O desejo de retirar das mulheres seus direitos é tamanho que o Estatuto pretender outorgar ao feto uma espécie de tutor, mesmo estando dentro da barriga da mulher, em detrimento das decisões que poderiam ser tomadas por ela ou pela família.
Não há respaldo para tal proposta nem na Constituição Federal ou no Código Civil que não reconhecem a personalidade civil do feto.
“A criança não pode pagar pelo erro dos pais”
Para justificar o retrocesso na legislação, no que tange ao aborto legal, por gravicez resultante de estupro, Solange Almeida argumenta que “a criança não pode pagar pelo erro dos pais”. Erro dos pais? Qual foi o erro da mulher? Ela por acaso merece ser punida? Não é mais vítima, mas cúmplice do estuprador?

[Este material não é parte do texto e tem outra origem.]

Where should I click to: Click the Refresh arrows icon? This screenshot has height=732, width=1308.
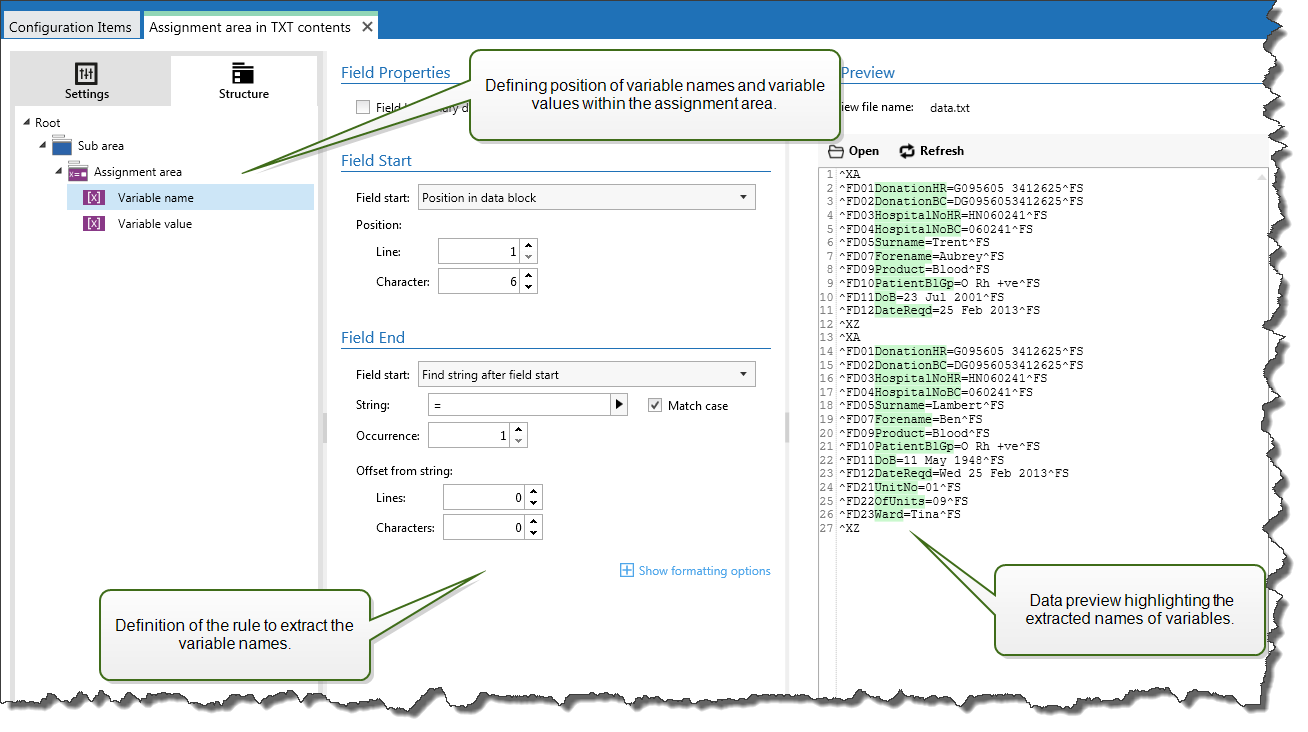(x=907, y=151)
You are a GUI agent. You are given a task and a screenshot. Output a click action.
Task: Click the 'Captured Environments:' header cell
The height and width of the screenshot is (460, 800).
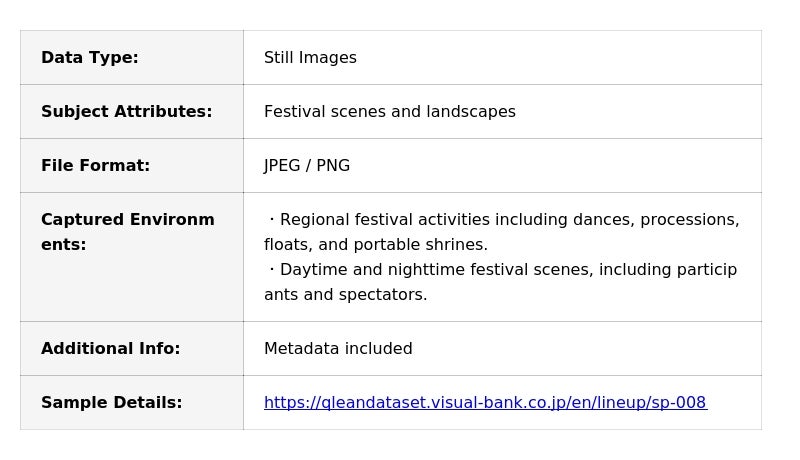click(x=127, y=232)
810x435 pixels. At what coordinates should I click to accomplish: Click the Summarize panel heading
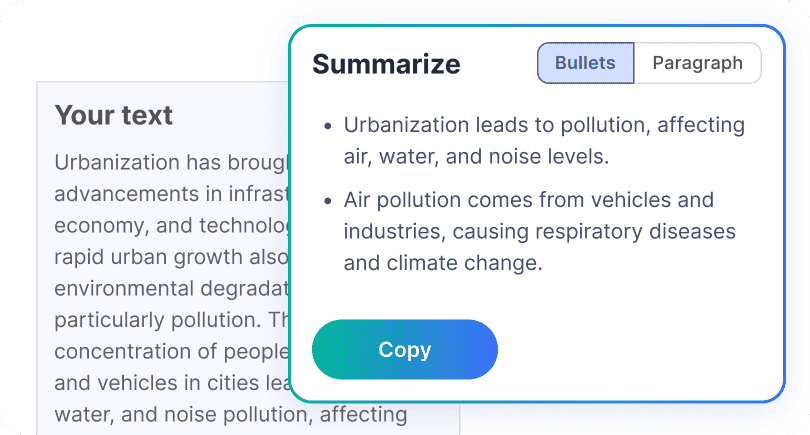386,64
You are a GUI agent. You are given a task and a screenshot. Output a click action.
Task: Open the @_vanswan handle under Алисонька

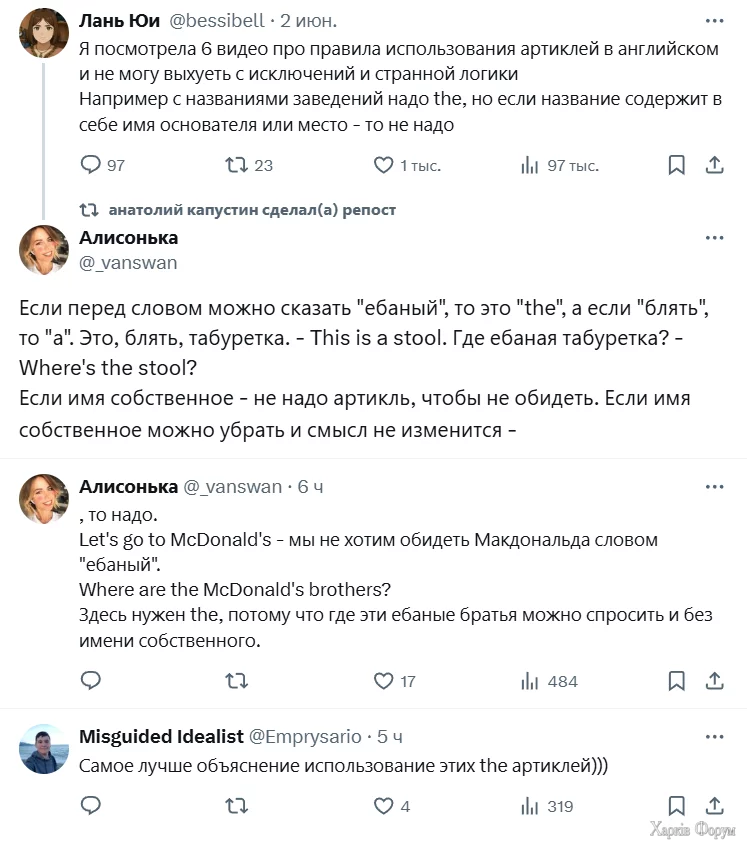click(128, 263)
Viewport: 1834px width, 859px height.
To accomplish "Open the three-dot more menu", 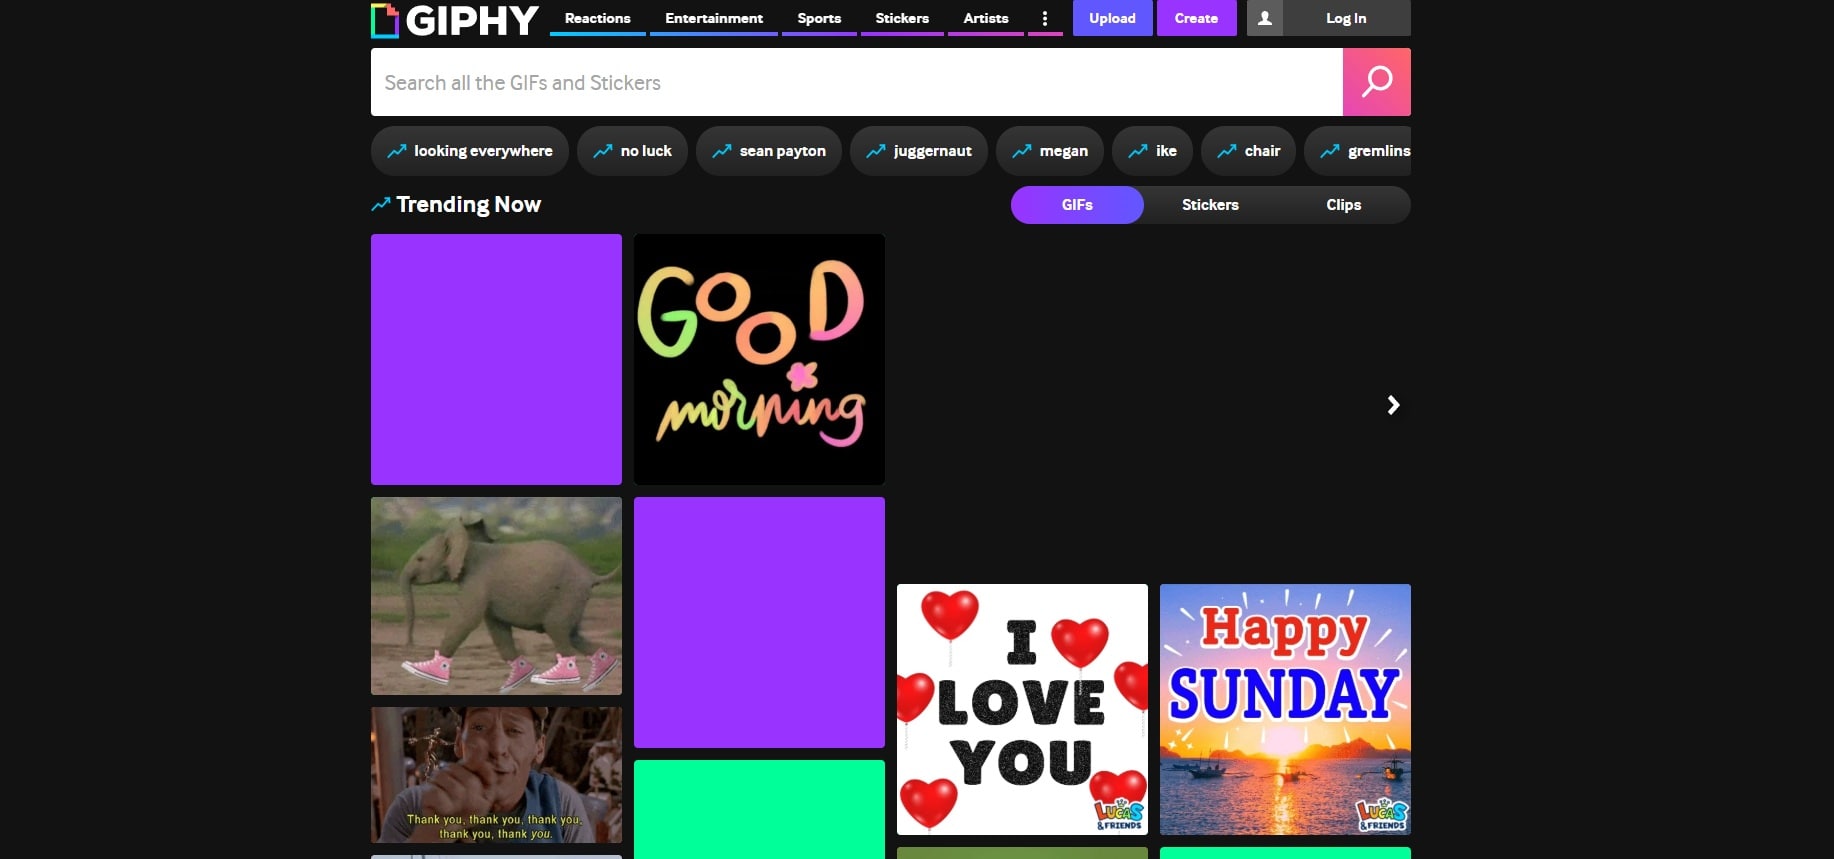I will click(1045, 18).
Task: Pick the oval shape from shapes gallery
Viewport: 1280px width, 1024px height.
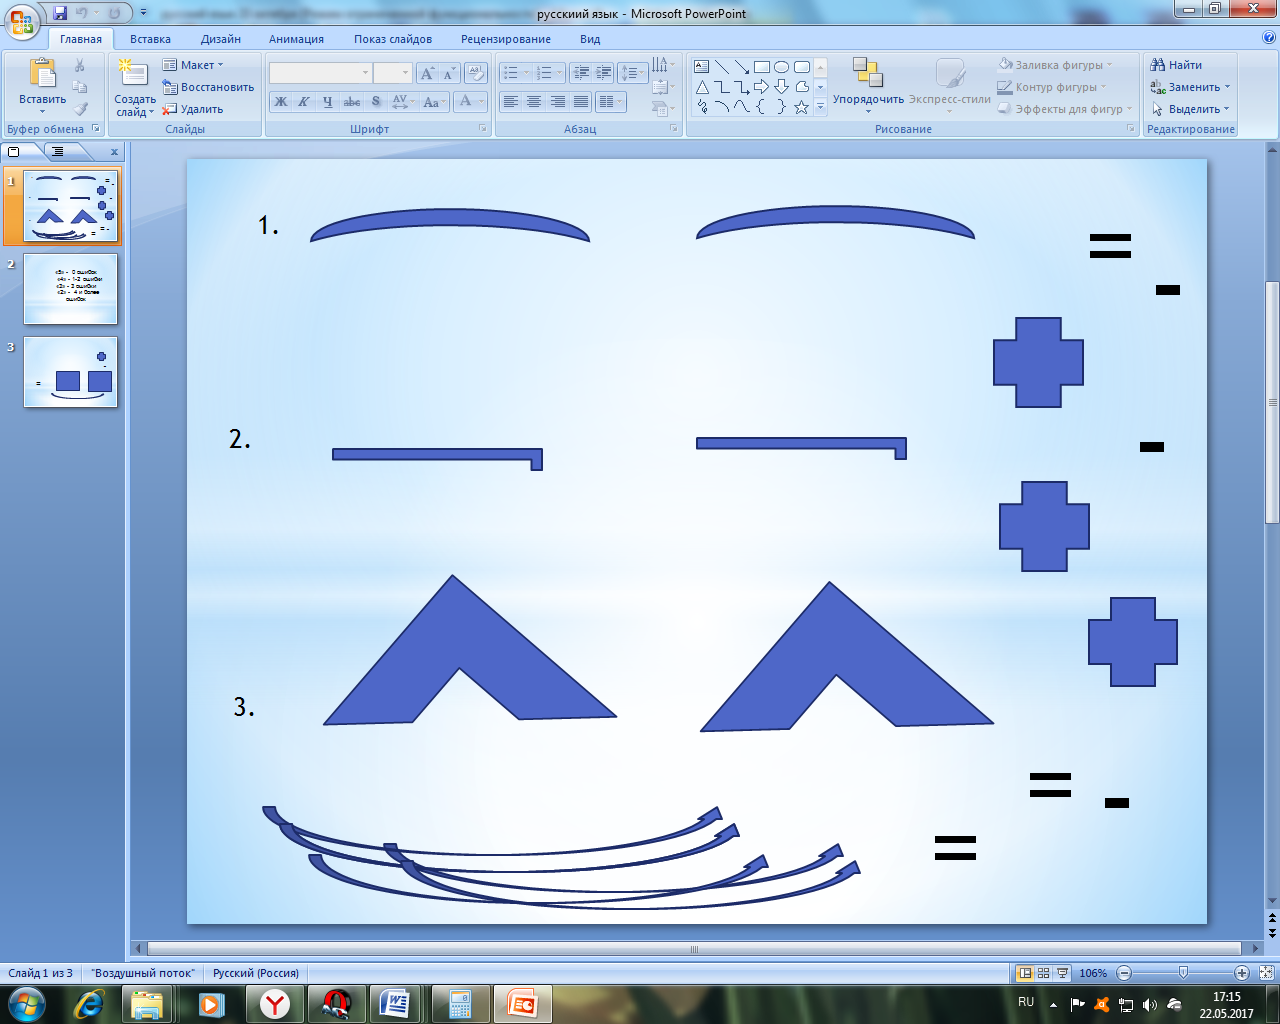Action: click(x=782, y=67)
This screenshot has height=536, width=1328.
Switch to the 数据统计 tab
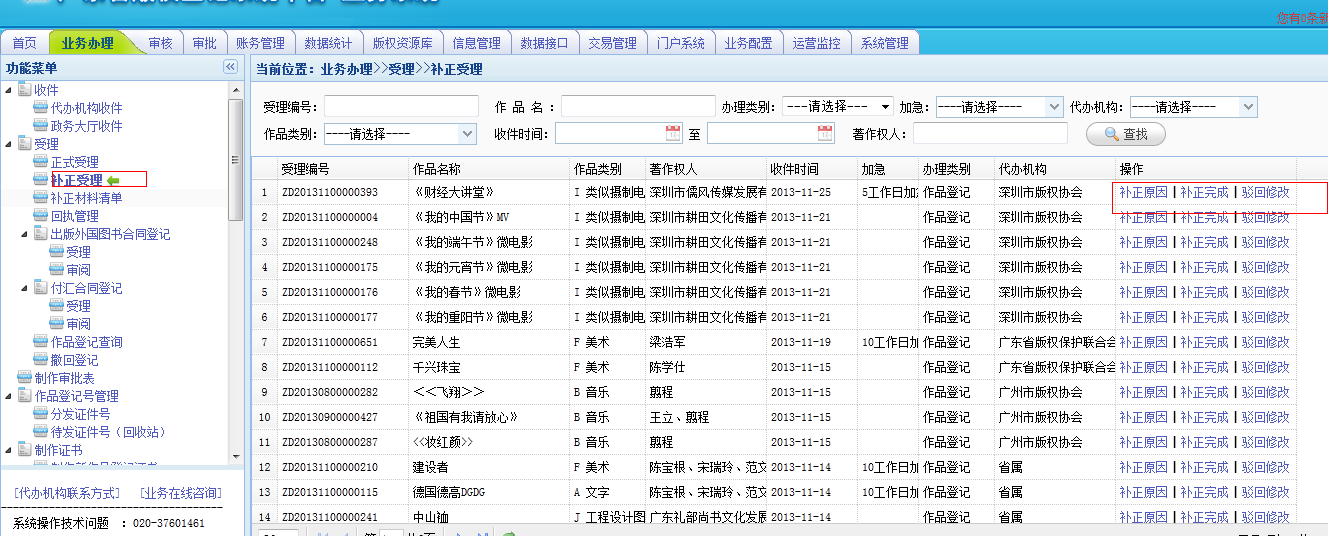click(x=328, y=43)
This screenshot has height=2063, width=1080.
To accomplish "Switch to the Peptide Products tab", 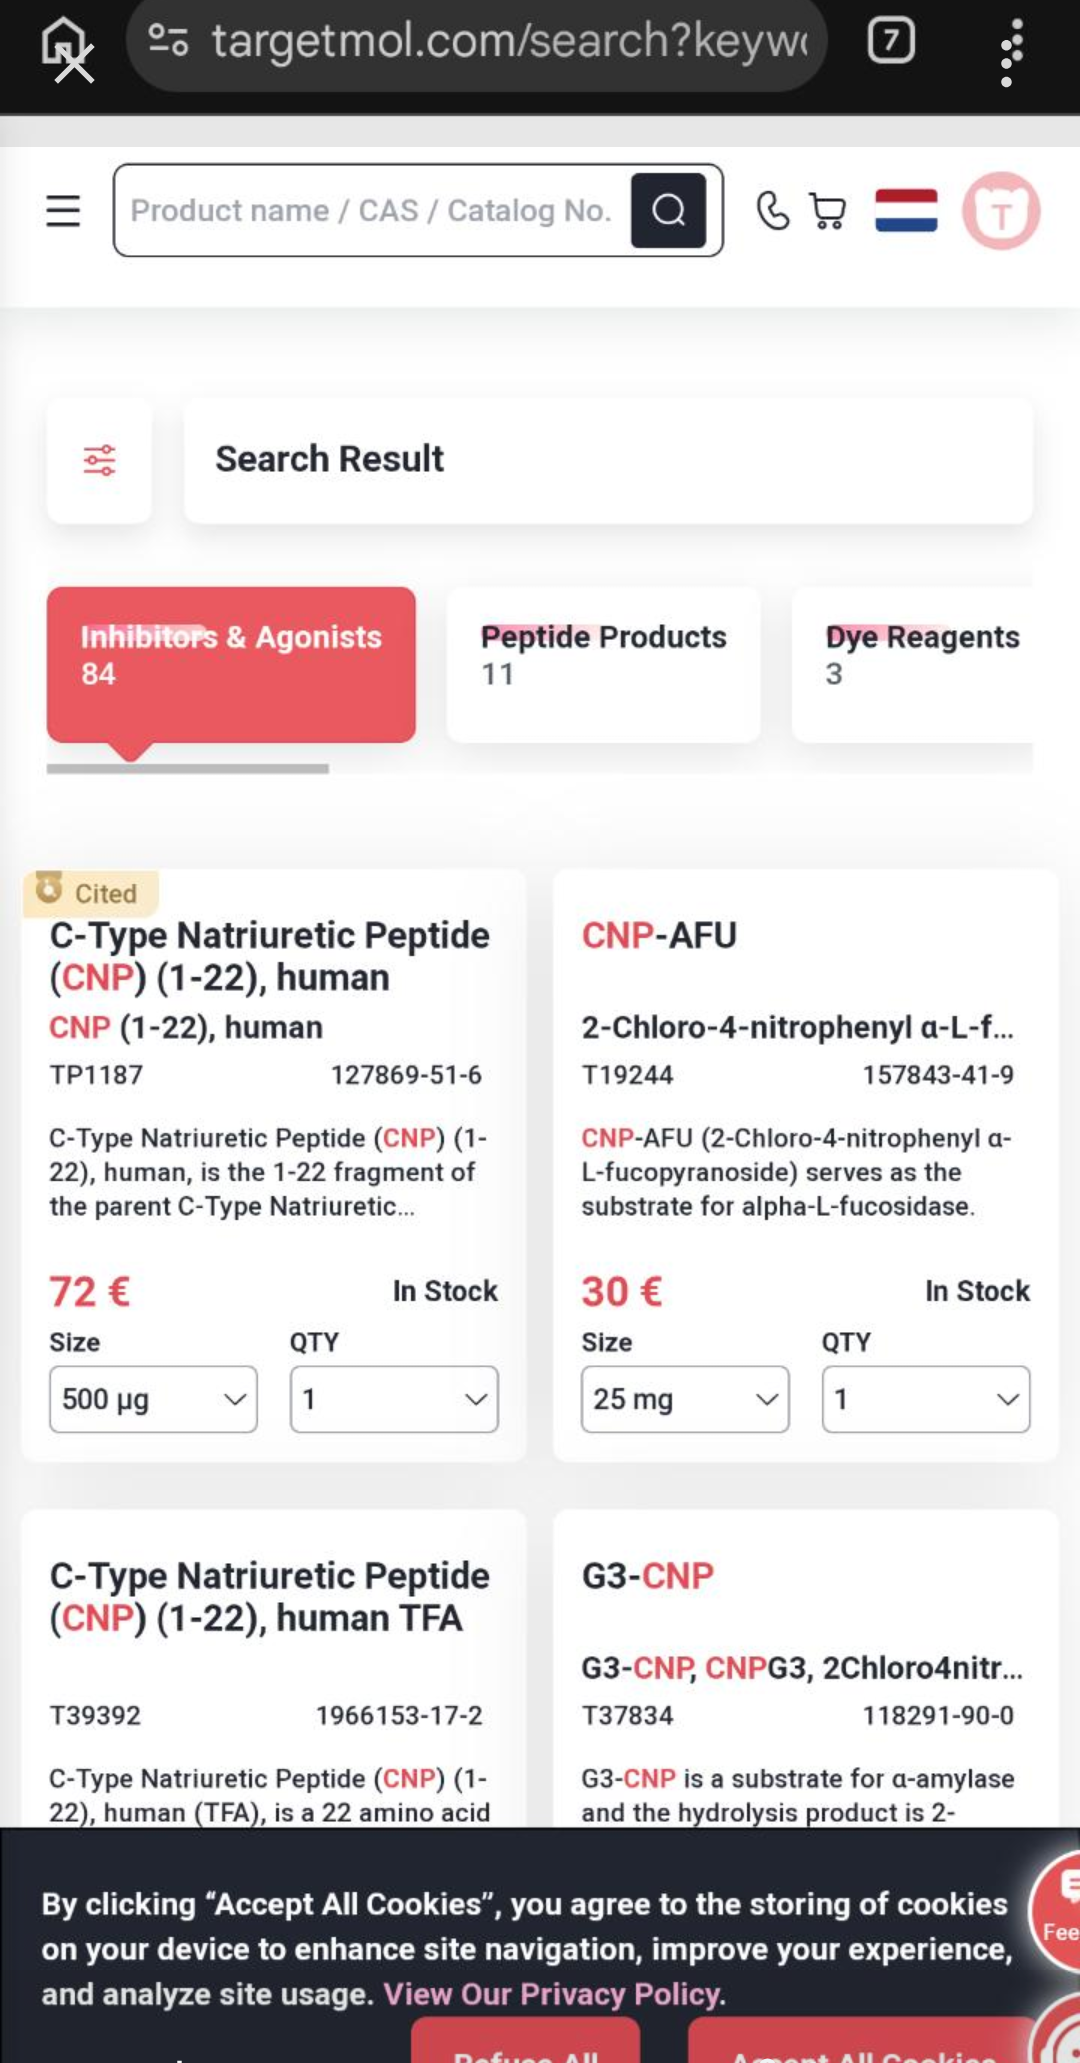I will 603,664.
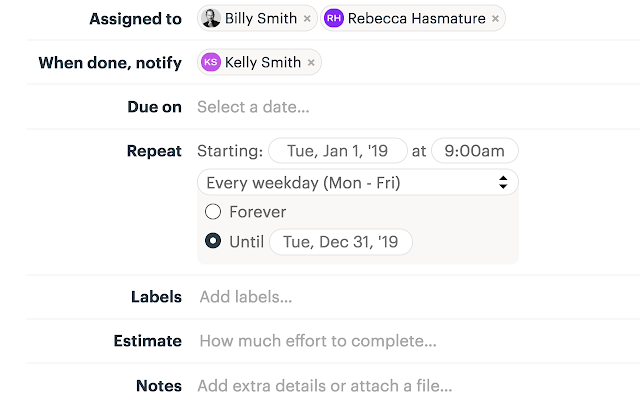Screen dimensions: 640x400
Task: Click the Billy Smith name chip
Action: 262,18
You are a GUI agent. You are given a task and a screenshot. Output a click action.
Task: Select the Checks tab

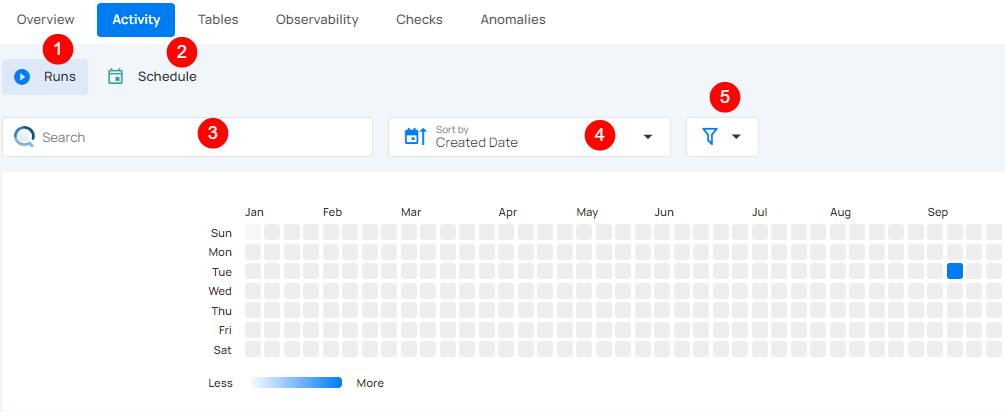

A relatora, aliás, faz questão de não apenas concordar com o projeto, como aprimorar o caráter obscurantista do texto, ao propor a “substituição da expressão ‘expectativa de direito’ por ‘direito’… enfatizando que, independente da discussão acerca do momento do início da personalidade jurídica, deve ser conferida proteção atual e efetiva ao nascituro”.
Nesta semana, a Comissão de Seguridade Social e Família deve colocar novamente o projeto de criação do Estatuto do Nascituro. E a tropa de choque da direita reunida na Comissão vai fazer todo o esforço necessário para aprovar o projeto.
Esses mesmos senhores que hoje chegam ao extremo de propor que a mulher vítima de estupro seja considerada tão criminosa quanto o estuprador, que ignoram os direitos e a vida da mulher constituída em detrimento do feto, que condenam à morte mulheres com gestações de risco, de fetos com anomalias incompatíveis com a vida, como no caso da mulher do Rio Grande do Norte que no início do mês morreu durante o parto de um feto que nasceu morto, porque não conseguiu na justiça autorização para o aborto, o fazem em nome da cínica “defesa da vida”. No entanto, como se vê, a última coisa com a qual esses senhores se preocupam é com uma verdadeira “defesa da vida”.
É necessário denunciar em todos os espaços o absurdo dessa proposta, e realizar uma ampla campanha em defesa dos direitos das mulheres, contra a fúria conservadora e os ataques da direita organizada dentro e fora do Congresso Nacional.
fonte: Coletivo de Mulheres Rosa Luxemburgo, da página do PCO na interntet.